Leasing eliminates any of these concerns by allowing a driver to enjoy a vehicle during its most trouble-free years. Imagine being able to drive off in a new vehicle, only to return it (at the end of the lease terms) before any major issues being to occur…
Advantage: Maintenance
But should there be any need for work or repair to be done, leased vehicles are almost always covered by the manufacturer’s warranty. This is in addition to the cost of any scheduled maintenance, most of which will be included as a conditional clause of the lease agreement itself. Not only does this eliminate cost, but it eliminates the guesswork as to what kind of care that vehicle will require, and how that care should be scheduled.
Advantage: Depreciation & Trade-In
Here’s a scenario. You purchase a vehicle for $30,000 and drive it off the dealer lot. As you do so, you experience crippling buyer’s remorse. Negotiating a U-turn, you pull back into the lot and attempt to resell the vehicle the dealership. In theory, that vehicle depreciated by as much as 11% the moment its front tires hit the street.
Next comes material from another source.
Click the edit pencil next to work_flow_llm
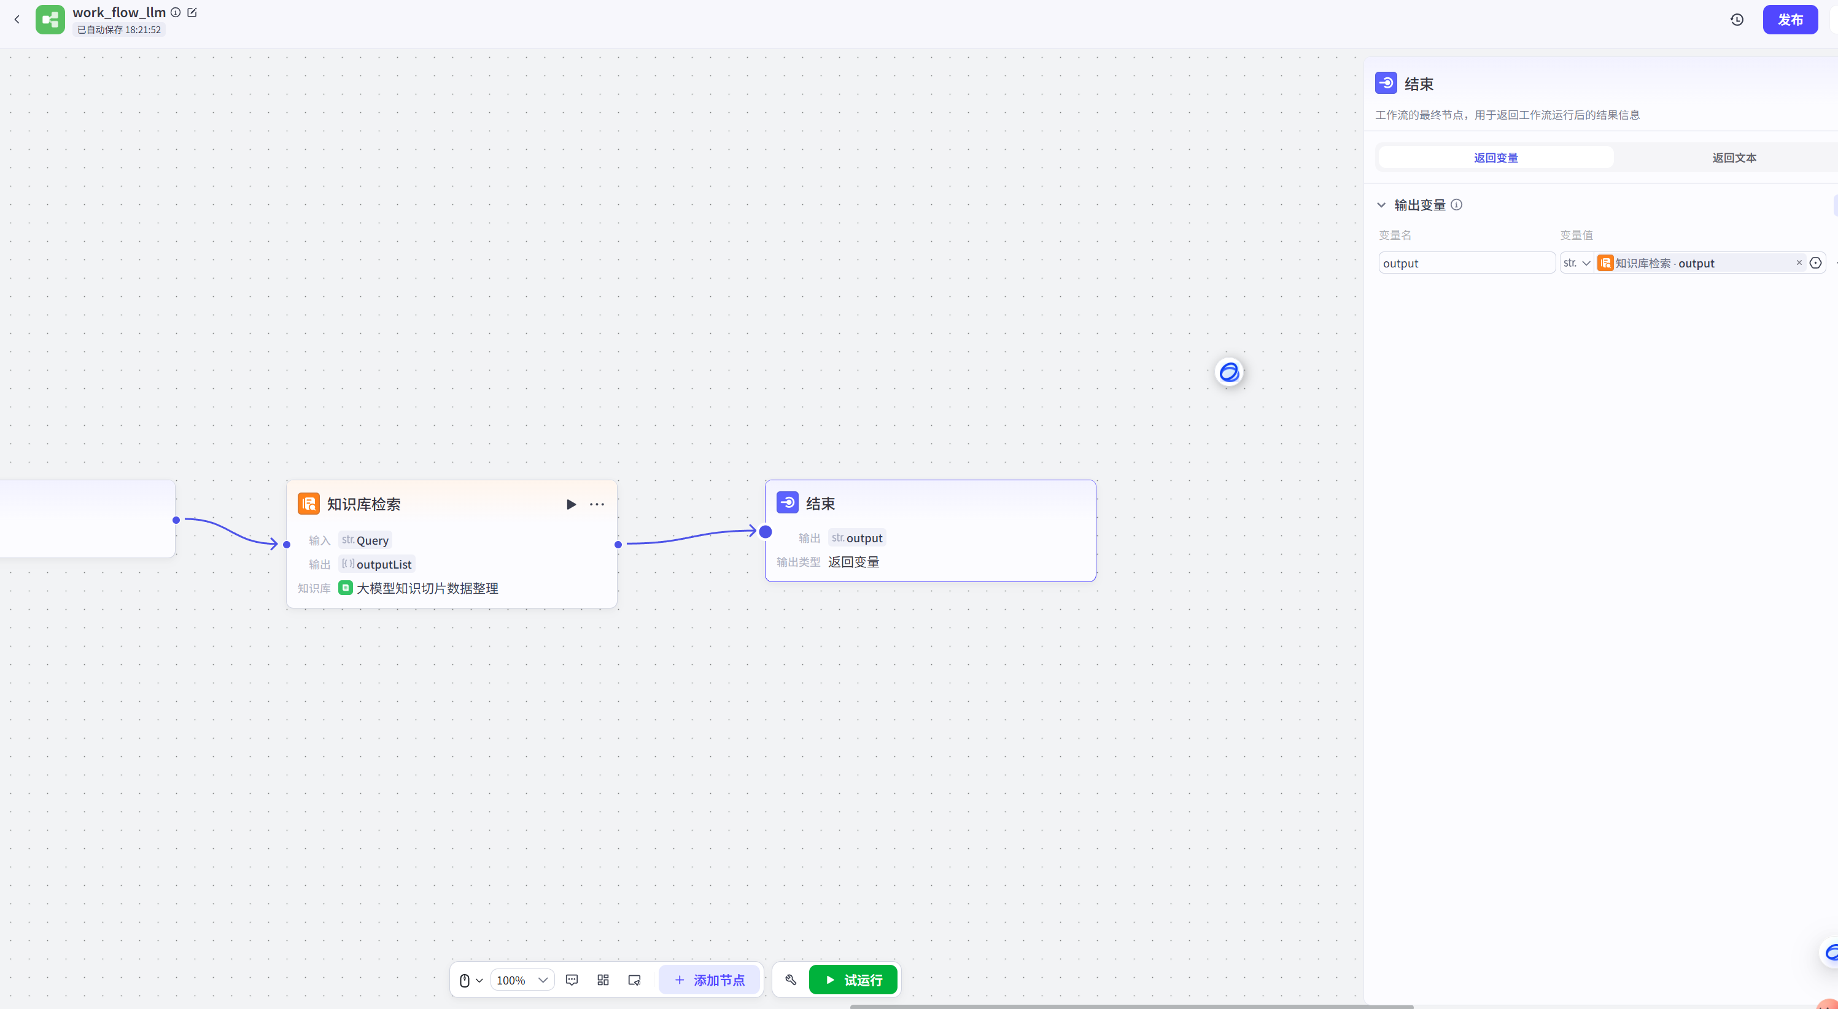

That means that the dealership might only be required to pay you around $27,000 for the $30,000 vehicle you just bought moments before. Trading it in down the road means an even lesser return on your investment. After a year, it’s worth up to 25% less. After three years, it’s value has decreased by nearly half; and after five years, it will be worth approximately 63% less than what you paid for it. This means a lower trade-in value against your next vehicle purchase.
Leasing eliminates this concern. While your payment is built around offsetting the vehicle’s depreciation, the end of a lease agreement means the ability to return it without further question. If properly cared for, it’s a hassle-free opportunity to move from one vehicle to another, without any concern of depreciation or trade-in negotiations. Simply pull-up and drop-off.
Downsides to Leasing?
Of course, there are pros and cons to anything. By leasing a vehicle, you are driving a rapidly depreciating asset meaning that (while monthly payments are lower than if bought) the total cost will usually be comparable. Also, keep in mind, that cyclical leasing means that payments go on indefinitely (as opposed to buying, where you eventually own the vehicle). And, as opposed to an owned vehicle, you lack the ability to modify or personalize the vehicle.
And what about fees? Whether applied due to excessive mileage, improper care of the vehicle, or an attempt to terminate the lease early, fees can be levied against a lessee as part of the lease agreement. These can minimize any potential savings, meaning that you should consider whether or not the expectations of a lease agreement suit your lifestyle and commuting demands.
Making the Decision
It really is a personal choice. That said, the ability to drive the vehicle of your dreams is an empowering one, as long as it makes sense for the unique demands of your budget and lifestyle. Explore the leasing options offered by your manufacturer and dealership of choice, and weigh them against the option of financing the vehicle. With the right factors taken into consideration, you’re likely to reach the option that’s perfect for you.